Unfortunately, the splashy and impressive first Windows 10 smartphone launch in 2016 is the Lumia 650 – a relatively low-end handset that fails to really play to any of the brand’s potential strengths.
What is it?
- A metal-finished $200 smartphone with a 5-inch OLED 720P display, 5-megapixel front-facing snapper and 8-megapixel sensor on the rear.
- Slim and light: At just 6.9mm it’s thinner than an iPhone 6s, though that’s really not the handset’s competition.
- “A highly polished, diamond cut and anodized aluminium frame, giving it an unparalleled and premium feel,” according to the announcement, which is a high-end description for a device with a reasonably low-end spec list that includes a 1.3GHz processor and 1GB RAM.
What isn’t it?
- A flagship handset that could tempt an Android or Apple user.

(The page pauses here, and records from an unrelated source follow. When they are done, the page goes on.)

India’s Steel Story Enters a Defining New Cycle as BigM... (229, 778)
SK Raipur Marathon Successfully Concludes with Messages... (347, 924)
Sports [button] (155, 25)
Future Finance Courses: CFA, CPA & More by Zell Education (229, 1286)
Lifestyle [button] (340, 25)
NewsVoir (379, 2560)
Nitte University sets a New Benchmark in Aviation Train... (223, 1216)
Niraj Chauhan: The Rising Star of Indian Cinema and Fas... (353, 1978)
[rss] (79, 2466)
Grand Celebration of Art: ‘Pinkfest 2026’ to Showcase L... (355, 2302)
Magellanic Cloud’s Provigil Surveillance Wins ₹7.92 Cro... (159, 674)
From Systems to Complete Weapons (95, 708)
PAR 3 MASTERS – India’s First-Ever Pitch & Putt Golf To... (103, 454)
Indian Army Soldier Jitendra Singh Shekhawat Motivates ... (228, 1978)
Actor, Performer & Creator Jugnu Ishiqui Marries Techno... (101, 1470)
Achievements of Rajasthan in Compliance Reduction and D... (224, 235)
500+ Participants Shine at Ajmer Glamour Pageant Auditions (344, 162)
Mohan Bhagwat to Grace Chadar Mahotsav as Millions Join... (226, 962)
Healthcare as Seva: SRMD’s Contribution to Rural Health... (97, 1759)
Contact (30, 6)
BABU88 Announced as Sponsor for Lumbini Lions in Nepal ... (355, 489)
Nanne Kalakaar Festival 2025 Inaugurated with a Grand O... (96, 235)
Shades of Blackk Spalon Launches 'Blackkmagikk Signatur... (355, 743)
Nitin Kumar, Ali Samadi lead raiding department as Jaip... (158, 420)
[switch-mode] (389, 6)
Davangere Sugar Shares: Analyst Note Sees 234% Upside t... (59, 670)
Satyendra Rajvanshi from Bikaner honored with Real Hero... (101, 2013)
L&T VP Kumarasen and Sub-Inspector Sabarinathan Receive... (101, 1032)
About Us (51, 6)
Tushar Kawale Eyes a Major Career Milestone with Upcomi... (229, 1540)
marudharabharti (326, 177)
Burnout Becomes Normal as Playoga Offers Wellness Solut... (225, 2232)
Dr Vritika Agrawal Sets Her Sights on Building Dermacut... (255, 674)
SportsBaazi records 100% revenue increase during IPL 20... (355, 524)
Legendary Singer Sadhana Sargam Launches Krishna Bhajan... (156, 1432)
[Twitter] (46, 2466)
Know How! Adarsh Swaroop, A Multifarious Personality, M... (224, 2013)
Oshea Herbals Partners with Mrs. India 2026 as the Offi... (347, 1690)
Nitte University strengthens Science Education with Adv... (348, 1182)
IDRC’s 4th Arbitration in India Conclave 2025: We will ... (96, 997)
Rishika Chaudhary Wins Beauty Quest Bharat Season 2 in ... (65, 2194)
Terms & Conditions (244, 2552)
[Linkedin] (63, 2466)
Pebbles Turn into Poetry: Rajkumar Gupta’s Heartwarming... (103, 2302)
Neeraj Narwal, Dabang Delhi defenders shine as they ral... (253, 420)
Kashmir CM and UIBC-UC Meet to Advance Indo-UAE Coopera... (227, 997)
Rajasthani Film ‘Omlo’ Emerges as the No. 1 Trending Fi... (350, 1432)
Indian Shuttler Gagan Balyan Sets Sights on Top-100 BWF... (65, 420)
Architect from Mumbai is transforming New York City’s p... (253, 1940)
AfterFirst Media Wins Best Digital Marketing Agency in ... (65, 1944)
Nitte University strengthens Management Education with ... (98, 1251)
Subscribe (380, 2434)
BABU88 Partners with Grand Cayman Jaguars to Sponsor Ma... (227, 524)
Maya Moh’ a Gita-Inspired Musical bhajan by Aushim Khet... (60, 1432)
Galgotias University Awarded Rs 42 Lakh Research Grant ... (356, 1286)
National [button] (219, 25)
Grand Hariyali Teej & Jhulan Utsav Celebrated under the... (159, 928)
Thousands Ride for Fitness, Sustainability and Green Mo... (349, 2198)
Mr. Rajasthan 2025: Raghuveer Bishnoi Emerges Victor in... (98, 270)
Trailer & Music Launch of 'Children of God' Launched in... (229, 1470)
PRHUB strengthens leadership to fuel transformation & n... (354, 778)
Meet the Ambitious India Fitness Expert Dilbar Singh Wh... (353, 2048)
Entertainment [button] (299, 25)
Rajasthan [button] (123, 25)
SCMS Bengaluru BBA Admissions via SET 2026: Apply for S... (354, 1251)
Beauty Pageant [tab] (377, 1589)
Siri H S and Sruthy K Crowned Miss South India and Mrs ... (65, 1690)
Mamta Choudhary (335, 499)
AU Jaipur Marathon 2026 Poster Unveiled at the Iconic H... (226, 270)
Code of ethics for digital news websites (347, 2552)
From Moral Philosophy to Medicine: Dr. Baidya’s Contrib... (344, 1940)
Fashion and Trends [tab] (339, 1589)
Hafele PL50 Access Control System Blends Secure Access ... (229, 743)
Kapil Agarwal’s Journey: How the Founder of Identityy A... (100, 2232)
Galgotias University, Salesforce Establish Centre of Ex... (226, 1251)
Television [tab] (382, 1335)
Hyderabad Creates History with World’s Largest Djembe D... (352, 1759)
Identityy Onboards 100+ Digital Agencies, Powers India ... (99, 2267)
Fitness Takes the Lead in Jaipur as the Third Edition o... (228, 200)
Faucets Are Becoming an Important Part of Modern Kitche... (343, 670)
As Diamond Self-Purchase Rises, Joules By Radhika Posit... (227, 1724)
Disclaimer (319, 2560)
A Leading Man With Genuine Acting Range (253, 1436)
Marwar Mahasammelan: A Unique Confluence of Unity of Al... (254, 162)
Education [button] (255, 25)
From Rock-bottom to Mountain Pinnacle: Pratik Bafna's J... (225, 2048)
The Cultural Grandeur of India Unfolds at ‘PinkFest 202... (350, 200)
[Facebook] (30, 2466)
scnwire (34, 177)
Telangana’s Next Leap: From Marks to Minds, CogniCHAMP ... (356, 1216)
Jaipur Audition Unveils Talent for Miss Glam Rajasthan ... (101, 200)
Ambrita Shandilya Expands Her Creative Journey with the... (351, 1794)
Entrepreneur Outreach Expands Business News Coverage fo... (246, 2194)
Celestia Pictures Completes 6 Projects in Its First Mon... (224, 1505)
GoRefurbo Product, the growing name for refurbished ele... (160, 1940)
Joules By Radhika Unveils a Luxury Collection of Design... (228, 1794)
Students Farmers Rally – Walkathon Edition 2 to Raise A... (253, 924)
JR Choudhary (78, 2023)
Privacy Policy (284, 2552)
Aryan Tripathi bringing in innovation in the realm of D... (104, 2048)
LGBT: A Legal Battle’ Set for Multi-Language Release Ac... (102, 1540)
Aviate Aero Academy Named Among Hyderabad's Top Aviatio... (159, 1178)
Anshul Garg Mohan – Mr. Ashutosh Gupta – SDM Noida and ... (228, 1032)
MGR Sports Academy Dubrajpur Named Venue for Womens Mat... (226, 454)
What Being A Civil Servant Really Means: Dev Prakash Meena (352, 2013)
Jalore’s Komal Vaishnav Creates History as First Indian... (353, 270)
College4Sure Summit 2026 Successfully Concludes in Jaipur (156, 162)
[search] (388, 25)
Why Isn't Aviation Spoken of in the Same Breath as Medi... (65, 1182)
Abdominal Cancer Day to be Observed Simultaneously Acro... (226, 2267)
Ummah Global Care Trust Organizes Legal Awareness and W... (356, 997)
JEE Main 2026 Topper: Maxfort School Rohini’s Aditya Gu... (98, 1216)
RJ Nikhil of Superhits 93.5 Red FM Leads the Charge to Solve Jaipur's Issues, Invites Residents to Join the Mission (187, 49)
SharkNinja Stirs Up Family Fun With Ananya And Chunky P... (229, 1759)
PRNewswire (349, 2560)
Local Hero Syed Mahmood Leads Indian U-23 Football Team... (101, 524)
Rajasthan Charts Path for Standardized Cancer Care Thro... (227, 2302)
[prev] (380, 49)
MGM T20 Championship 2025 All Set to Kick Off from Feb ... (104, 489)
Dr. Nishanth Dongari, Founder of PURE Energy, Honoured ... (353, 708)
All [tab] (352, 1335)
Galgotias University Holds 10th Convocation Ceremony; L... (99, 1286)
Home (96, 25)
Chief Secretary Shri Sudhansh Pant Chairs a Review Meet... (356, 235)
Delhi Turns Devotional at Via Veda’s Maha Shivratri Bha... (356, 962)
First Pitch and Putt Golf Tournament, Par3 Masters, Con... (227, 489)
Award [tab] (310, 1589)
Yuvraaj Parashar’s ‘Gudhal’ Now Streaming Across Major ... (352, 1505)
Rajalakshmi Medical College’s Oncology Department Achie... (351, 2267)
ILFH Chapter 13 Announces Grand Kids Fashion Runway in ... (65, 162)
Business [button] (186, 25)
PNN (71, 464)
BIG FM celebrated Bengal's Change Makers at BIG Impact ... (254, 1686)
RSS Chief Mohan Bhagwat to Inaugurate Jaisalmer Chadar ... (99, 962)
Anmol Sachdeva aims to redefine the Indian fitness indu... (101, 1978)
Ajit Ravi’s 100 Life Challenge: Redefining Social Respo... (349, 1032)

- A truly business-focused device that supports the needs of the enterprise user through Continuum (that’s still only for the Lumia 950 and 950XL) or Windows Hello.
- A truly low-end handset that’s priced to tempt buyers who just want a ‘cheap’ smartphone.
- A camera to be truly proud of that draws on the Lumia’s pedigree.
What’s my problem?
Microsoft isn’t going to blow anyone away with the Lumia 650 – and perhaps that would be okay if the target market for the device was a little clearer.
It doesn’t have some offer features that would be useful to the enterprise, it can’t offer the camera experience of other Lumia devices and its spec list seems to put it somewhere towards the low-end, but it’s price doesn’t really reflect that.
It’s a confusing one, for sure.
That’s not to say it’ll be a bad phone – I’m just not sure who it’s aimed at. Someone who wants a thin phone that runs Windows?
Microsoft has a position that it shares (bizarrely) with Ubuntu: they’re the two companies closest to delivering on the vision of a universal operating system that works across different devices and adapts to form factors.
With the solid but not ‘wow’-worthy Lumia 950 and 950XL announced in November last year, it’s hard to imagine Microsoft with a Mobile World Congress ace up its sleeve, but who knows?
It feels like there’s little to aspire to owning across the range.
With few manufacturers publicly committing to licensing the OS for phones and Microsoft’s own huge cuts across its phone division last year, 2016 looks like it will be another challenging year for Windows handsets.
The smartphone market isn’t just a battle for numbers, it’s a battle for consumers’ hopes and (technological) dreams, and that’s a battle that Microsoft just isn’t winning.
If rumors are to be believed, this will be the last Lumia handset anyway, with future devices coming under Surface branding.